■ GIVEN PROBLEM
Transcribe the stretch of the ORDS text from "There are several" through "the data possible." word for word.

■ TEXT
= = =

ORDS is a user and project centered, web-based database-as-a-service (DbaaS) system with data publishing.
ORDS imports data from recognized sources such as csv files, spreadsheets, and relational database files into structured online databases to provide DbaaS functionality. The databases are stored in an RDBMS (PostgreSQL with ORM access). It has a full set of high-level tools for managing and editing these databases, including tools that give users the ability to create versioned snapshots of data and share specific datasets. New databases can also be created using these tools. Databases are housed in projects and associated with users with given roles. The data can be exported in common formats.
The ORDS system was developed, deployed and utilized at the University of Oxford as an online tool for researchers working with relational databases. It offered secure hosting for the data with sharing and editing interfaces to allow researchers to work together with colleagues and collaborators to collect, organize, manage data then to to cite research data for publication audit. The original instigation of the project was in response to requests for a DbaaS system from university researchers and lecturers.
The team believes strongly that the tools developed within ORDS could relatively easily be generalized for the wider community; not only the research community but also anyone who has need for centrally managed data.
There are several underlying principles that should be of interest to the wider community:
- The database is generated from the data being inputted, so whether the data has been collected in a spreadsheet or a standalone database it can be imported into ORDS and fully integrates with the features and tools of ORDS
- The data is preserved in a managed space
- The data is citable in a controlled way, i.e. snapshots and subsets of the data can be defined as publishable
- All transactions on the data are recorded and are therefore auditable in an easy to manage way.
- User roles and containment for the data currently referred to as projects make group management, control and sharing of the data possible.
While there are larger DBaaS projects such as OpenStack Trove, ORDS provides a relatively straightforward solution for the “long tail” of “Small Data” commonly found in organisations.
ORDS is currently a tool being used by researchers at the University of Oxford. The same team is also maintaining the source in an SVN repository.
Information about the service as it stands is available at +http://ords.ox.ac.uk/+
There is a strong belief in the meritocratic model of software development within the team. Two of the initial committer list are already committers on Apache projects and have experience of the Apache way of working. The intention is to open-source this software and an important part of doing that is adopting a model which ensures that it is done in a realistic and sustainable way. It is the belief of the initial team that the Apache Incubator is the place to encourage the development of this project and to realize its potential. The team believe that only by encouraging the community of developers for the project can it exist as sustainable piece of software.
There are two areas of potential growth for the community of users and developers. There is growth in terms of its existing use as a research database system and also growth into other industries. Both options will be looked into. Much of the initial funding to develop the software came from JISC (https://www.jisc.ac.uk/), who are keen to encourage other UK universities to evaluate and adopt the ORDS. Work has already been done promoting it’s use in other universities through the JISC Data Spring initiative which has generated interest from institutions.

= = =

■ DATASET EXCERPT
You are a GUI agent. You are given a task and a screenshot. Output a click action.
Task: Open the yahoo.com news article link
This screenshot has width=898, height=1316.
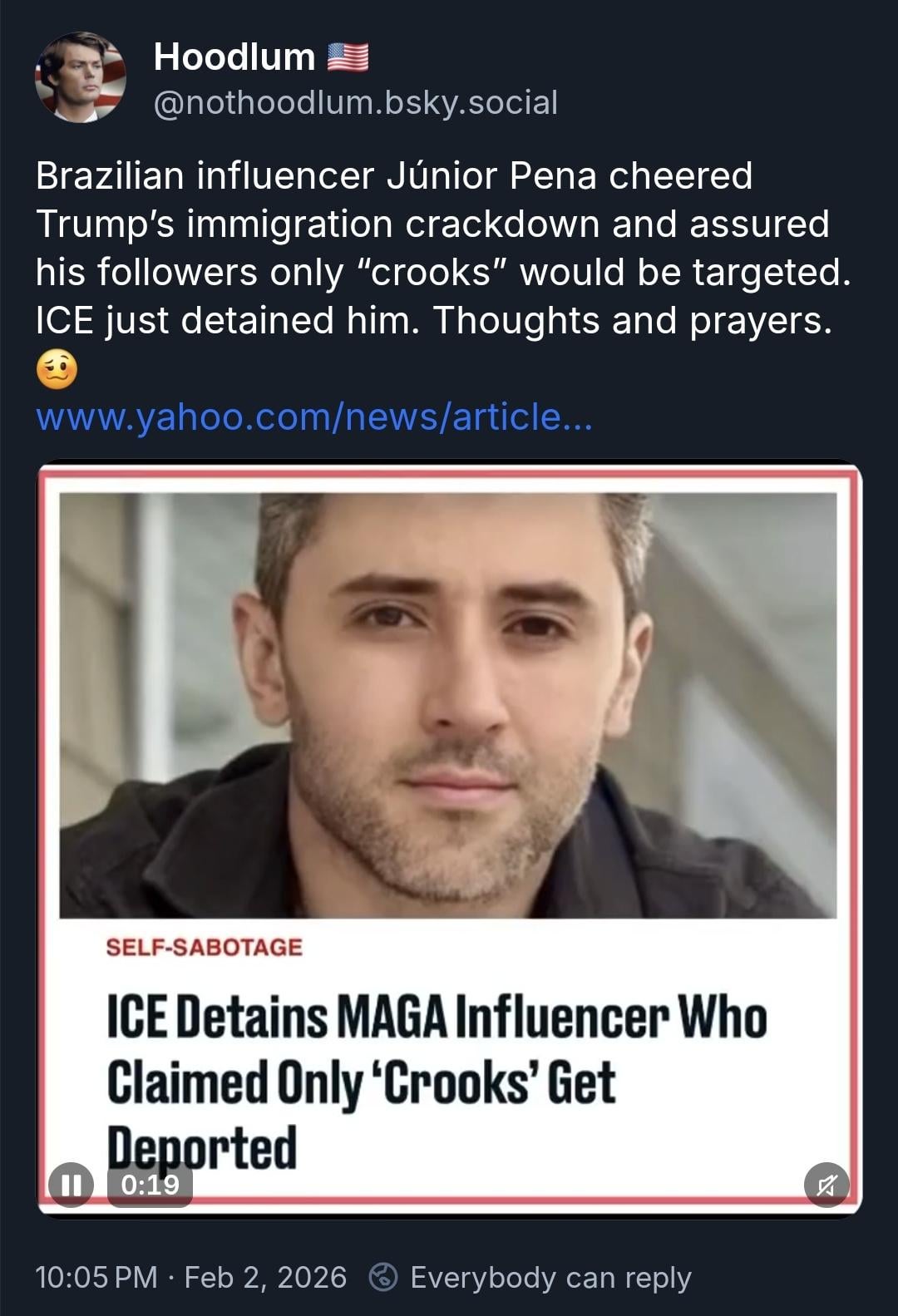314,416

= = =

■ ANSWER TO THE TASK
There are several underlying principles that should be of interest to the wider community:
- The database is generated from the data being inputted, so whether the data has been collected in a spreadsheet or a standalone database it can be imported into ORDS and fully integrates with the features and tools of ORDS
- The data is preserved in a managed space
- The data is citable in a controlled way, i.e. snapshots and subsets of the data can be defined as publishable
- All transactions on the data are recorded and are therefore auditable in an easy to manage way.
- User roles and containment for the data currently referred to as projects make group management, control and sharing of the data possible.